2889.In how many different ways can the letters of the word JUDGE be arranged such that the vowels always come together?
None of these
48
32
64
Explanation:

The word JUDGE has 5 letters. It has 2 vowels [UE] and these 2 vowels should always come together. Hence these 2 vowels can be grouped and considered as a single letter. That is, JDG[UE].

Hence we can assume total letters as 4 and all these letters are different. Number of ways to arrange these letters

= 4!=4×3×2×1=24

In the 2 vowels [UE], all the vowels are different. Number of ways to arrange these vowels among themselves

=2!=2×1=2

Total number of ways =24×2=48

2893.A question paper has two parts P and Q, each containing 10 questions. If a student needs to choose 8 from part P and 4 from part Q, in how many ways can he do that?
None of these
6020
1200
9450
Explanation:

Number of ways to choose 8 questions from part P = 10C8

Number of ways to choose 4 questions from part Q = 10C4

Total number of ways

= 10C8 × 10C4

= 10C2 × 10C4 [nCr = nC(n-r)]

=$\left(\dfrac{10 \times 9}{2 \times 1}\right) \left(\dfrac{10 \times 9 \times 8 \times 7}{4 \times 3 \times 2 \times 1}\right)$=45×210=9450

2895.In how many different ways can the letters of the word CORPORATION be arranged so that the vowels always come together?
810
1440
2880
50400
Explanation:

In the word CORPORATION, we treat the vowels OOAIO as one letter.

Thus, we have CRPRTN [OOAIO].

This has 7 [6 + 1] letters of which R occurs 2 times and the rest are different.

Number of ways arranging these letters =$ \dfrac{7!}{2!} $= 2520.

Now, 5 vowels in which O occurs 3 times and the rest are different, can be arranged

in$ \dfrac{5!}{3!} $= 20 ways.

$\therefore$ Required number of ways = $\left(2520 \times 20\right)$ = 50400.

2896.In how many different ways can the letters of the word MATHEMATICS be arranged so that the vowels always come together?
10080
4989600
120960
None of these
Explanation:

In the word MATHEMATICS, we treat the vowels AEAI as one letter.

Thus, we have MTHMTCS [AEAI].

Now, we have to arrange 8 letters, out of which M occurs twice, T occurs twice and the rest are different.

$\therefore$ Number of ways of arranging these letters =$ \dfrac{8!}{(2!)(2!)} $= 10080.

Now, AEAI has 4 letters in which A occurs 2 times and the rest are different.

Number of ways of arranging these letters =$ \dfrac{4!}{2!} $= 12.

$\therefore$ Required number of words =$\left (10080 \times 12\right)$ = 120960.

44366.In how many different ways can the letters of the word 'RUMOUR' be arranged?
128
130
180
200
Explanation:

The word 'RUMOUR' has 6 letters.

In these 6 letters, 'R' occurs 2 times, 'U' occurs 2 times and rest of the letters are different.

Hence, number of ways to arrange these letters

=$\dfrac{6!}{\left(2!\right)\left(2!\right)}$

=$\dfrac{6\times5\times4\times3\times2\times1}{\left(2\times1\right)\left(2\times1\right)}$

=180

44367.There are 6 periods in each working day of a school.

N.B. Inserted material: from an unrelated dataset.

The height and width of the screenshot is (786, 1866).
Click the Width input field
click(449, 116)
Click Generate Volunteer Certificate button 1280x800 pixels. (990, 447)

In how many ways can one organize 5 subjects such that each subject is allowed at least one period?
3200
1200
1800
1900
Explanation:

5 subjects can be arranged in 6 periods in $^6P_{5}$ ways.

Any of the 5 subjects can be organized in the remaining period ( $^5C_{1}$ ways).

Two subjects are alike in each of the arrangement. So we need to divide by 2! to avoid overcounting.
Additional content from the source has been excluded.